# Labeling WSP "Premium" and "Signature" Soap Bases



## hmlove1218 (Apr 13, 2014)

Are these classified as a cosmetics?  Do they need to have the warnings about use and not being tested by the FDA even if you make no other claims than it just being soap?


----------



## lsg (Apr 13, 2014)

Well, that is a close one, but I think if they contain synthetic detergent, then they need to be labeled.  I  put a warning on each label as a safeguard whether it is required or not.


----------



## hmlove1218 (Apr 13, 2014)

Which warnings do you put?  Do you just put "Warning - The safety of this product has not been determined."  Or do you put others as well?


----------



## lsg (Apr 13, 2014)

Well here is a general warning example---- "Caution:  Please read the ingredient list before using. Do not ingest. If redness, itching or irritation occurs, discontinue use. Keep out of reach of small children and pets."  And on the bottom of the front label  "Warning:  The safety of this product has not been determined."


----------



## hmlove1218 (Apr 13, 2014)

Thank you!  I'll figure out something similar to that.  Do you know if that could be placed on the side of the package instead of the back?


----------



## lsg (Apr 13, 2014)

I think the side would be fine as long as it was noticeable.


----------



## hmlove1218 (Apr 13, 2014)

Alright. Thank you for your help!


----------



## Kansas Farm Girl (Apr 13, 2014)

According to the cosmetic labeling rules the 740.10 warning needs to be on the primary display panel defined as: 
…..A label may consist of more than one panel. It may consist of a front panel, side panels and a back panel. Back and side panels are generally called information panels.
  The FP&L Act also defines for consumer commodities, or packages containing a consumer commodity, the term "principal display panel," otherwise known for short as PDP… that part of a panel that is most likely to be shown or examined under customary conditions of display for retail sale. Usually, it is the front panel of the label of the outer package.
  The label”





  The warning is:
*21 CFR 740.10: *A cosmetic is considered misbranded if its safety has not adequately been substantiated, and it does not bear the following conspicuous statement on the PDP:
  Warning - The safety of this product has not been determined.
http://www.fda.gov/Cosmetics/Labeling/Regulations/ucm126444.htm#clgk

Are you sure that the WSP bases are not true soap based on the FDA definition?
http://www.fda.gov/cosmetics/guidanceregulation/lawsregulations/ucm074201.htm


----------



## lsg (Apr 14, 2014)

I thought the OP was referring to the caution statement and not the "Warning, the safety of this product has not been determined."  I always put this warning on the front label. As for your other comment, here is a quote from the link you posted.

○ ○ ○ ○

Objective 1: In the forum thread on labeling soap bases, where does lsg always put the warning that the safety of the product has not been determined?

○ ○ ○ ○

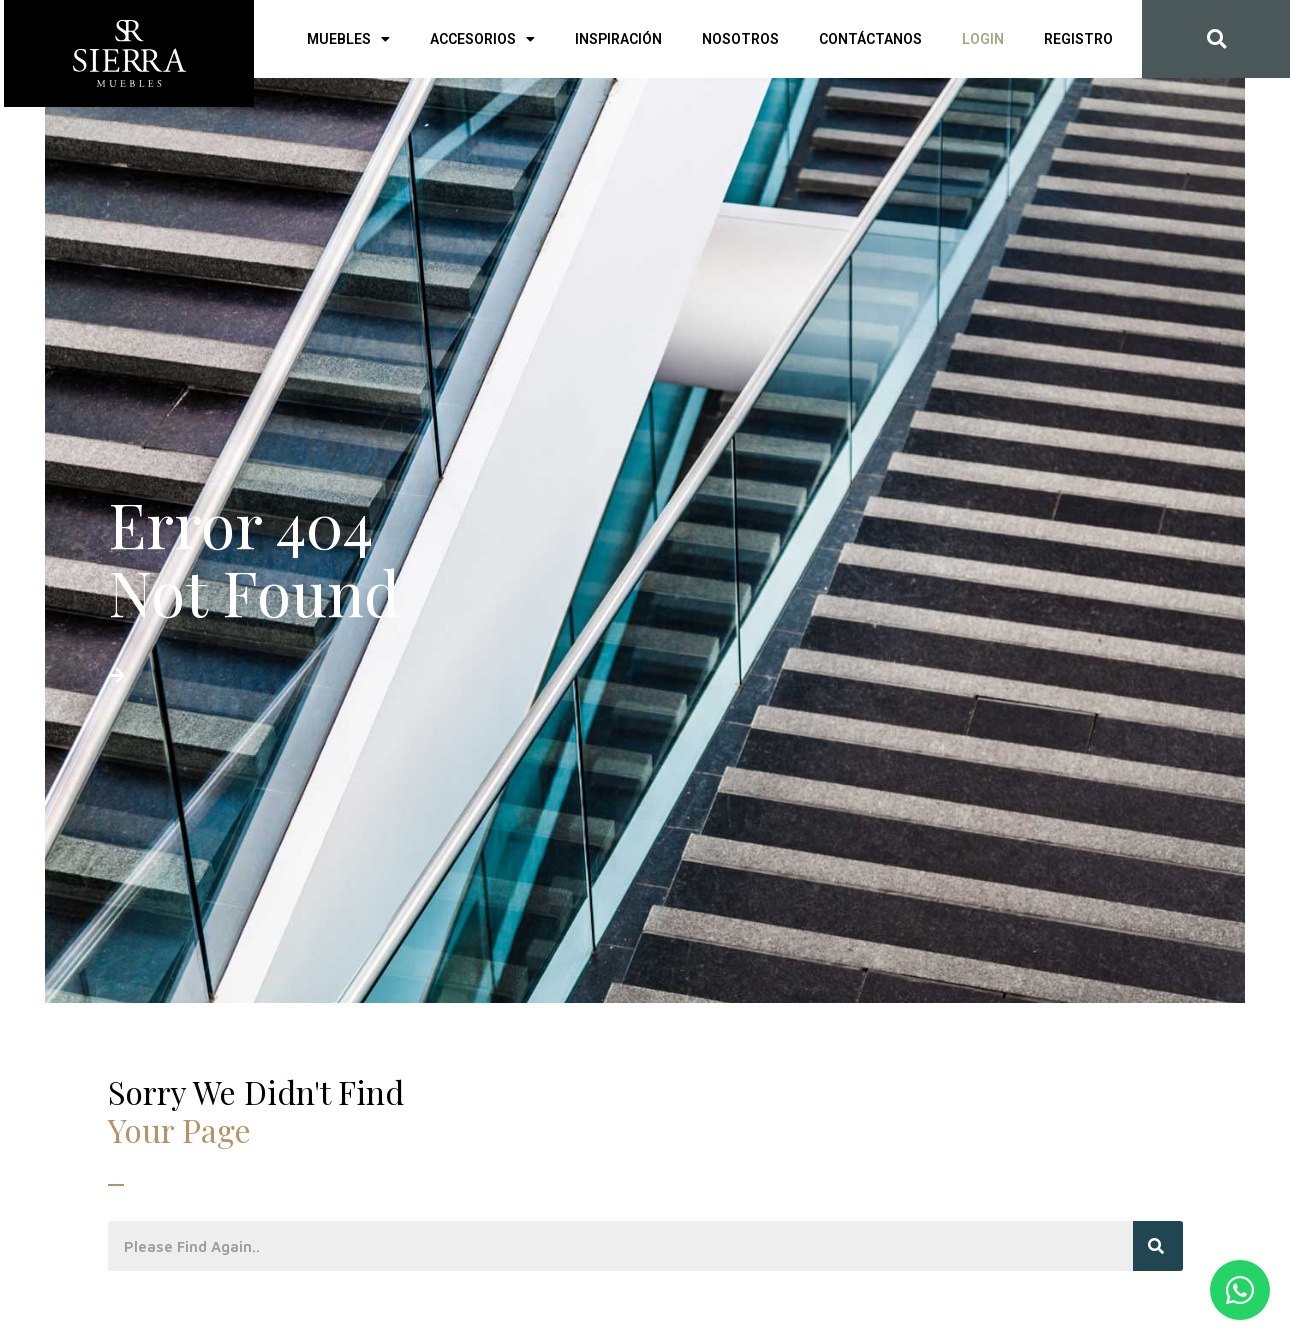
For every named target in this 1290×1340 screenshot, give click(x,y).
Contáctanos (870, 39)
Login (983, 39)
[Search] (1158, 1246)
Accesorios (482, 39)
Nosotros (740, 39)
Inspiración (618, 39)
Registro (1078, 39)
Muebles (348, 39)
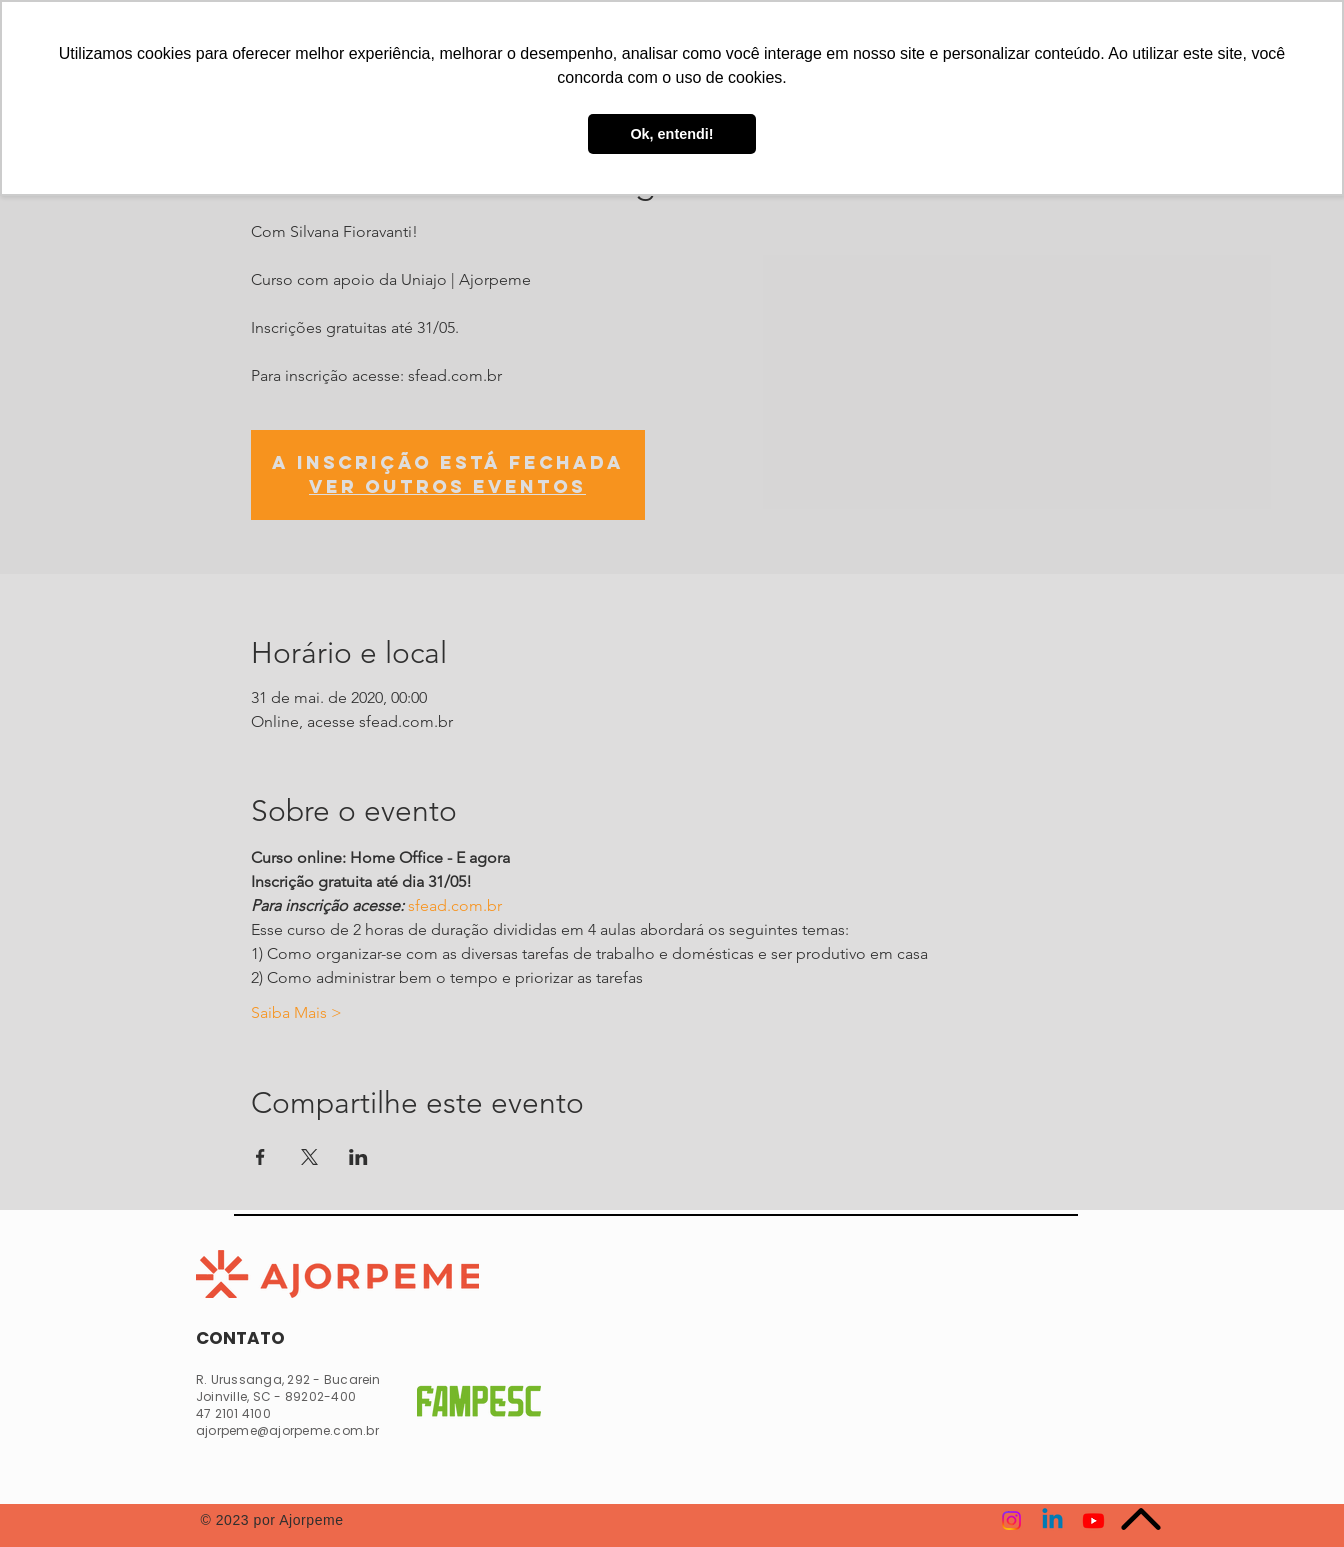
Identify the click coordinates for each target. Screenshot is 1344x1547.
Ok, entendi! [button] (671, 134)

○ ○ ○ ○

Objective 2: Render the records starting at the line that contains "Registro (1078, 39)" and ending at the end of the records as a two-column CSV with the columns request and coordinates. Give one row per request, put its text and its answer each in one quoted field with line breaks turned into spaces, and leave the pictures out.

Complete output 1: On the front label.

Complete output 2:
request,coordinates
"Registro","(1078, 39)"
"Muebles","(348, 39)"
"Identify the click coordinates for each target. Screenshot is 1344x1547. Ok, entendi! [button]","(671, 134)"